The halt came three months later. In September 2025, Neutral paused construction, describing the move as a temporary measure to “value-engineer” the project amid rising costs. The crane came down in November. The same month, Milwaukee officials removed Neutral as the preferred developer for the planned $750 million redevelopment of the Marcus Performing Arts Center parking structure — a project directly across the street from The Edison site.
On March 6, 2026, C.D. Smith Construction of Fond du Lac, Wisconsin, filed suit against developer affiliates The Edison SPE and The Edison Project LLC, seeking $11.3 million for unpaid work and asking the court to order a foreclosure sale of the property. C.D. Smith was not alone — a total of 12 firms filed claims for unpaid bills, including Hartshorne Plunkard Architecture of Chicago, the project’s design architect. The property also carries more than $43,000 in overdue taxes. Neutral did not respond to media requests for comment.

The Tariff Problem and the $25 Million Gap
The original budget for The Edison was approximately $200 to $205 million. By the time Neutral paused construction, cost estimates had climbed to approximately $230 million — a gap of roughly $25 million on a project that had already broken ground.
Neutral’s CEO Nate Helbach attributed the cost escalation directly to trade policy:
“Recent tariffs and broader inflation have materially increased key input hard costs. Pausing to value-engineer is a difficult but prudent step to safeguard the long-term success of 1005 N Edison.”
— Nate Helbach, CEO, Neutral
The tariff exposure is not incidental to a mass timber project — it is structural. Nearly 25% of wood products used in the United States are imported from Canada, and Canadian softwood lumber tariffs rose significantly through 2025 under successive rounds of US trade action. Cross-laminated timber and glulam — the engineered wood products that make mass timber high-rises possible — are produced in volume by Canadian suppliers. A project banking on a fixed-budget timber package from Canadian mills faces a fundamentally different risk profile under elevated tariff conditions than a conventional concrete-and-steel build.

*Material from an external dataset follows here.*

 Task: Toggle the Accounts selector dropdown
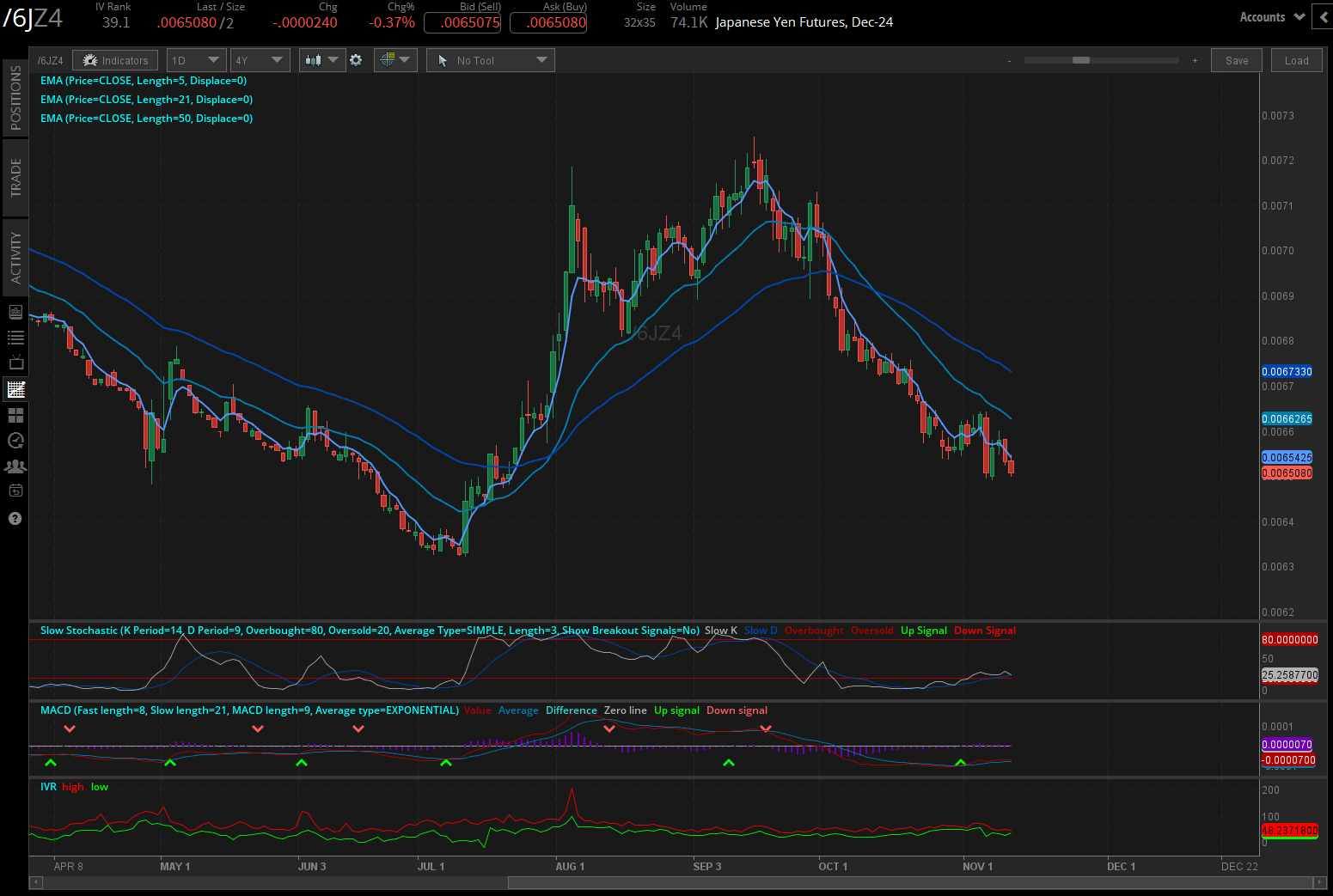(x=1271, y=16)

Milwaukee Alderman Robert Bauman was less diplomatic than the developer in his assessment:
“We appear to have a situation where they underestimated their costs, they started construction anyway, and they suddenly came to a realization the project was underfunded as designed.”

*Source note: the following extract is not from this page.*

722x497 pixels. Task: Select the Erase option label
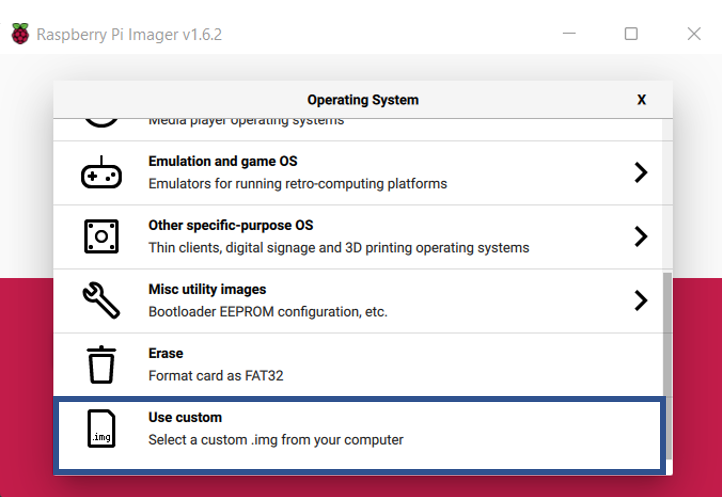[166, 354]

— Robert Bauman, Alderman, City of Milwaukee
The two accounts are not mutually exclusive. Tariffs created real cost pressure; the project’s capitalization left limited room to absorb it.
What This Means for Mass Timber Construction
The Edison’s failure is not evidence that mass timber high-rises don’t work. The building method is sound, and projects of comparable ambition are advancing in other markets. What The Edison illustrates is the margin for error available to a developer when input costs move sharply between pro forma and procurement.
For contractors working on mass timber projects, the case is a reminder that engineered wood supply chains carry tariff exposure that conventional construction does not share to the same degree. Lien rights and foreclosure proceedings are the last resort in a construction dispute — but they are the remedy available when a developer goes silent and payroll gaps widen.
For the mass timber sector as a whole, the more consequential question is whether The Edison’s stall affects the financing environment for comparable projects. Lenders evaluating mass timber construction risk now have a high-profile case study in what undercapitalization plus tariff volatility looks like at the 31-story scale. Whether that makes capital more cautious or simply more rigorous about contingency requirements will shape the next wave of mass timber development in US cities.